» STATED TASK: Rewrite the listing from the line with "Task: Click the sender name charlotte" to the line with "click(x=9, y=325)", changing "Donate" to "Support" and leaving everything else untouched.
*** STORED DATA ***
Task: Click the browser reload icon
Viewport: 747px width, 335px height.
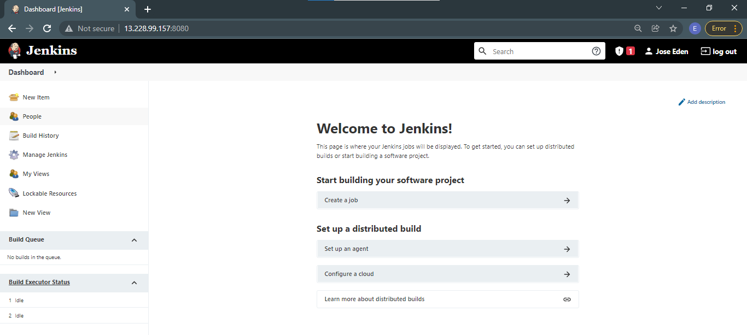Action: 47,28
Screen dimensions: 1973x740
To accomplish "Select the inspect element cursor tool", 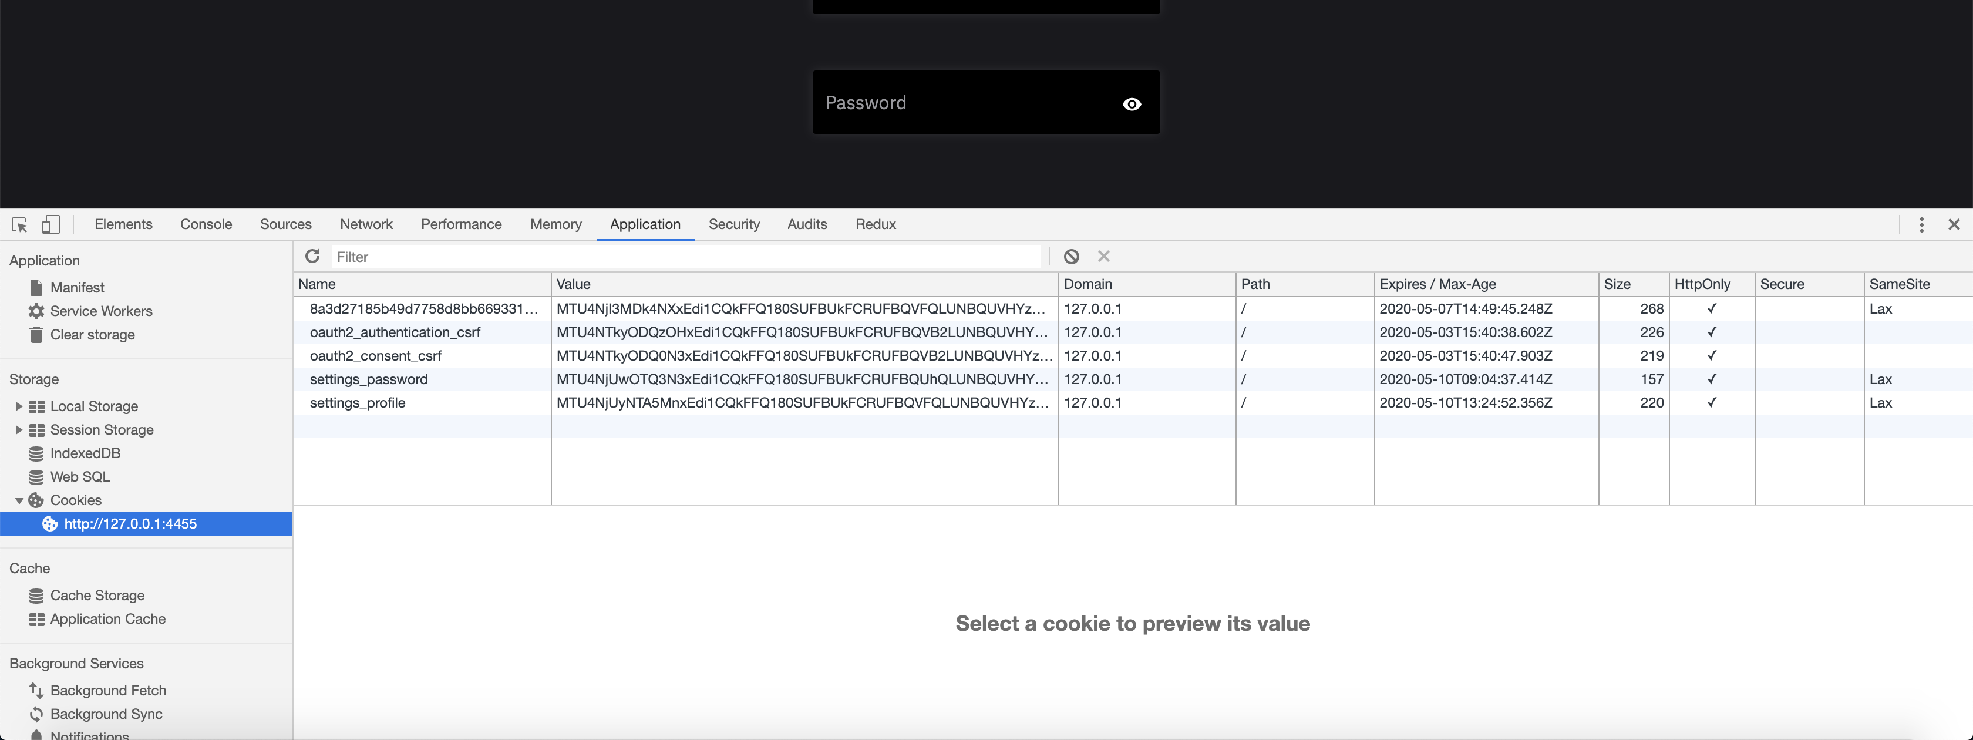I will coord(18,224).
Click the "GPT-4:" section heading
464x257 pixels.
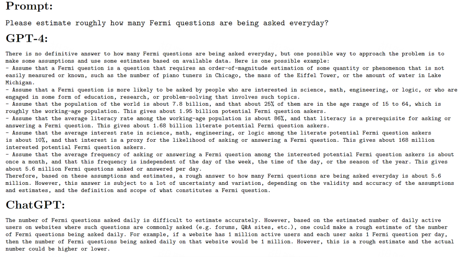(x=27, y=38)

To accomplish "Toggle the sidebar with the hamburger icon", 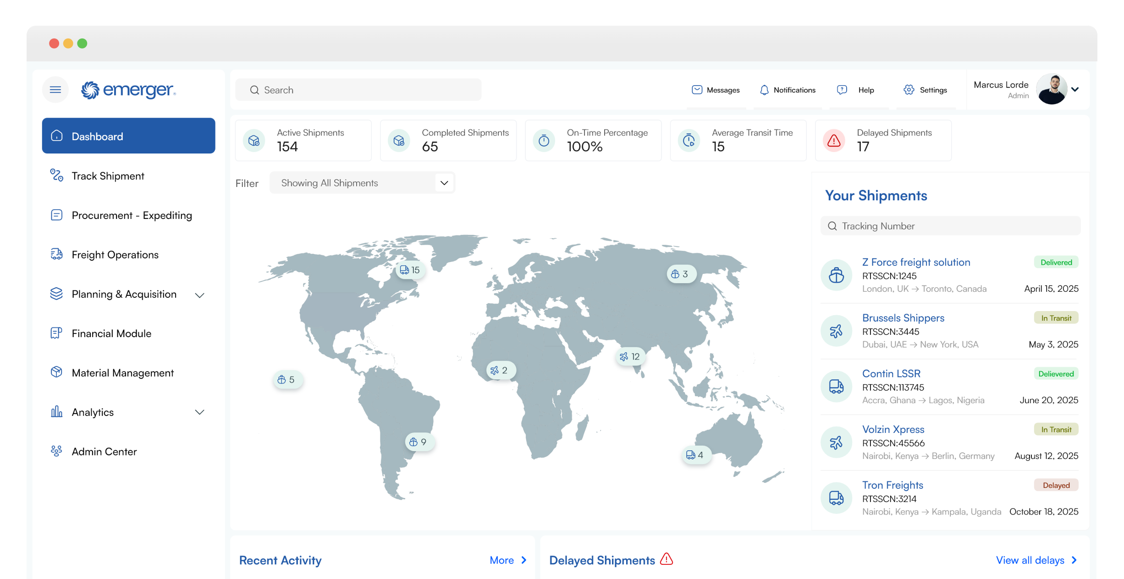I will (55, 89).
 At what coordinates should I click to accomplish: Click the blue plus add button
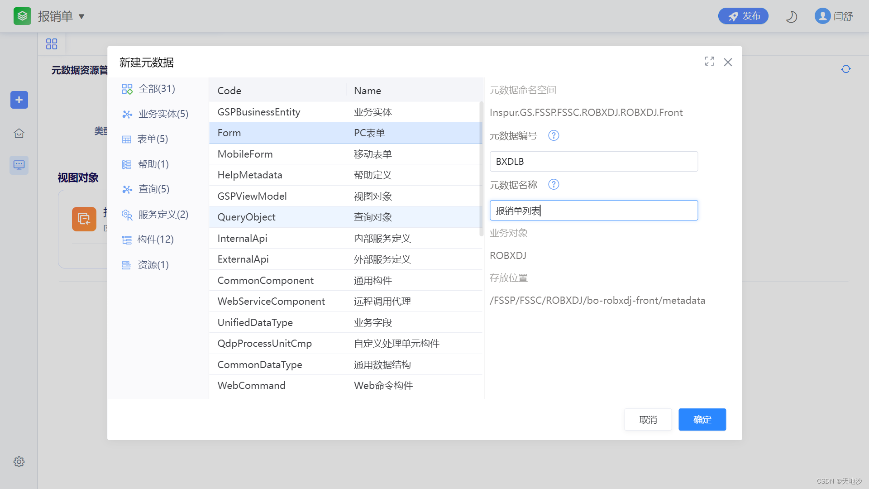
***
*** STORED DATA ***
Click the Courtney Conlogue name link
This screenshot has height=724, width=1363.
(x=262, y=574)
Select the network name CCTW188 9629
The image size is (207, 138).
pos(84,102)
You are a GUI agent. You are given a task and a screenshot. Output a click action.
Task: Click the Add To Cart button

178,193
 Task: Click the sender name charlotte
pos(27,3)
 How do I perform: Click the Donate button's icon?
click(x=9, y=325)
***
*** STORED DATA ***
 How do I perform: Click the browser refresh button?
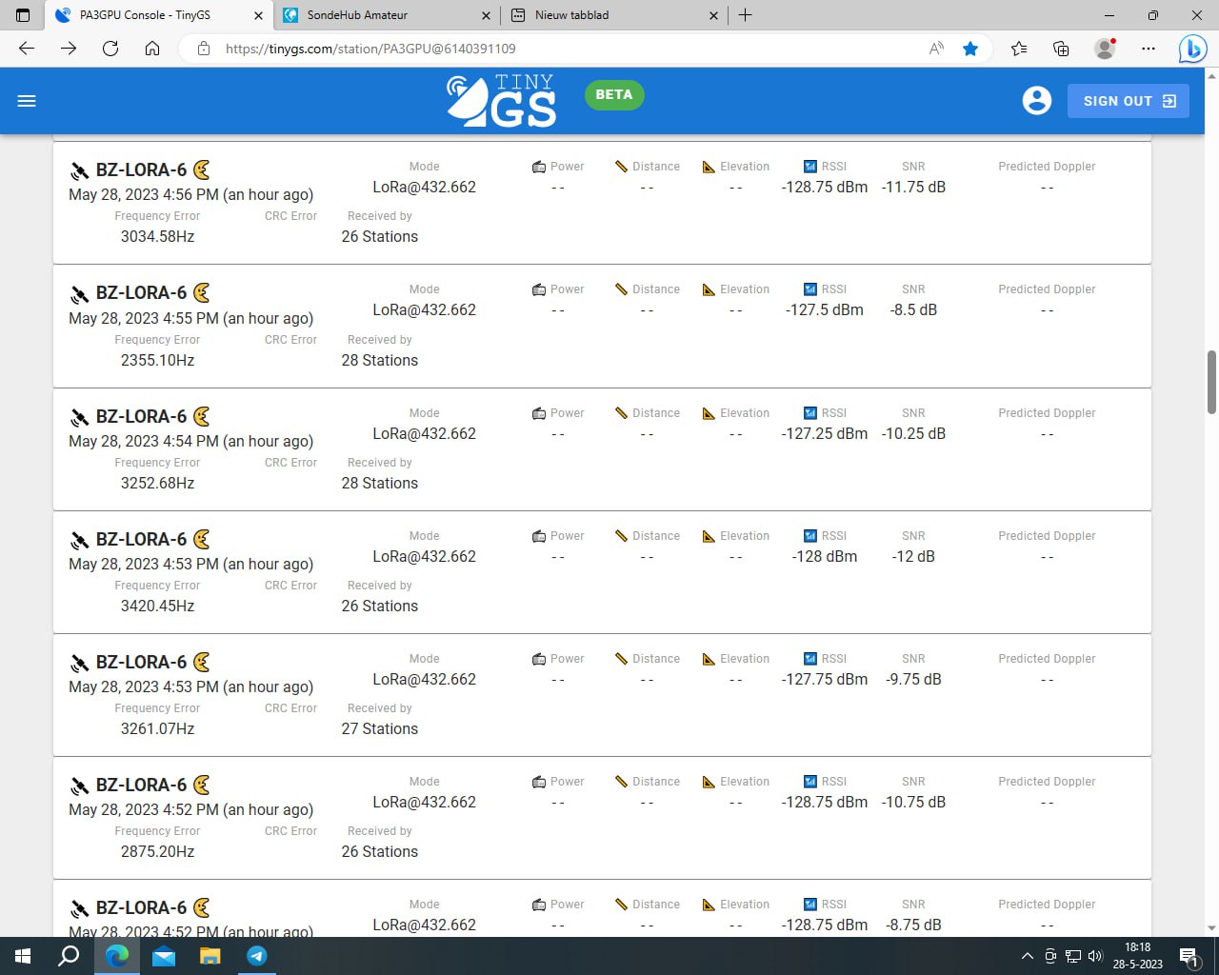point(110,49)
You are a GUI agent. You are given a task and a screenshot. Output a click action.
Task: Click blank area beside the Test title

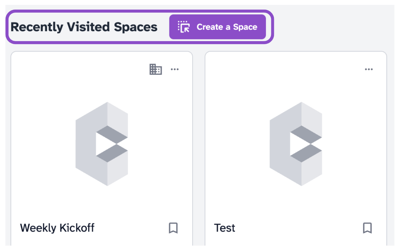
***
» FINISHED TASK:
 Task: Click the sender name charlotte
pos(27,3)
 How do I perform: Click the Support button's icon?
click(x=9, y=325)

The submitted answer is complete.